用法介绍
torchvision中datasets中所有封装的数据集都是torch.utils.data.Dataset的子类,它们都实现了__getitem__和__len__方法。因此,它们都可以用torch.utils.data.DataLoader进行数据加载。以datasets.MNIST类为例,具体参数和用法如下所示:
CLASS torchvision.datasets.MNIST(root: str, train: bool = True, transform: Optional[Callable] = None, target_transform: Optional[Callable] = None, download: bool = False)
- root (string): 表示数据集的根目录,其中根目录存在MNIST/processed/training.pt和MNIST/processed/test.pt的子目录
- train (bool, optional): 如果为True,则从training.pt创建数据集,否则从test.pt创建数据集
- download (bool, optional): 如果为True,则从internet下载数据集并将其放入根目录。
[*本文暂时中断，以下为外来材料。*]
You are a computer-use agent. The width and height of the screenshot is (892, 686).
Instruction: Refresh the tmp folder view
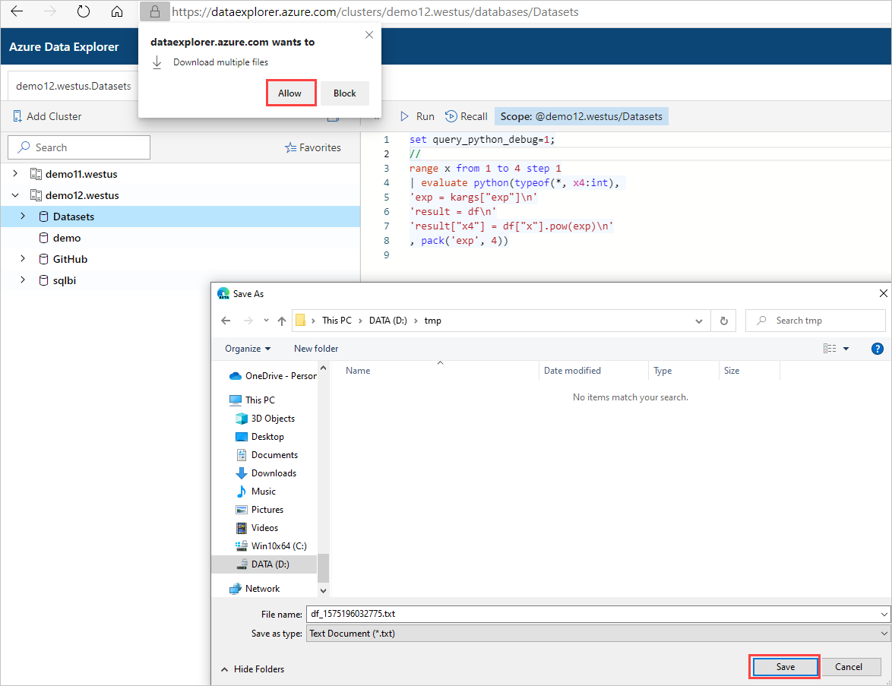723,320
如果数据集已下载,则不会再次下载
- transform (callable, optional): 接收PIL图片并返回转换后版本图片的转换函数
- target_transform (callable, optional): 接收PIL接收目标并对其进行变换的转换函数
datasets.MNIST(“mnist-data”)下载mnist数据集之后生成的目录结构如下所示
代码实例
以下是用datasets.MNIST()类加载mnist数据集,并进行训练的完整代码
from torchvision import datasets, transforms
from torch.utils.data import DataLoader, Dataset
import torch
import torch.nn as nn
import torch.optim as optim
import torch.nn.functional as F
class CNN(nn.Module):
def __init__(self):
super().__init__()
self.Sq1 = nn.Sequential(
nn.Conv2d(in_channels=1, out_channels=16, kernel_size=5, stride=1, padding=2), # (16, 28, 28) # output: (16, 28, 28)
nn.ReLU(),
nn.MaxPool2d(kernel_size=2), # (16, 14, 14)
)
self.Sq2 = nn.Sequential(
nn.Conv2d(in_channels=16, out_channels=32, kernel_size=5, stride=1, padding=2), # (32, 14, 14)
nn.ReLU(),
nn.MaxPool2d(2), # (32, 7, 7)
)
self.out = nn.Linear(32 * 7 * 7, 10)
def forward(self, x):
x = self.Sq1(x)
x = self.Sq2(x)
x = x.view(x.size(0), -1)
output = self.out(x)
return output
def train():
epoches = 1
mnist_net = CNN()
mnist_net.train()
loss_fn = nn.CrossEntropyLoss()
opitimizer = optim.SGD(mnist_net.parameters(), lr=0.002)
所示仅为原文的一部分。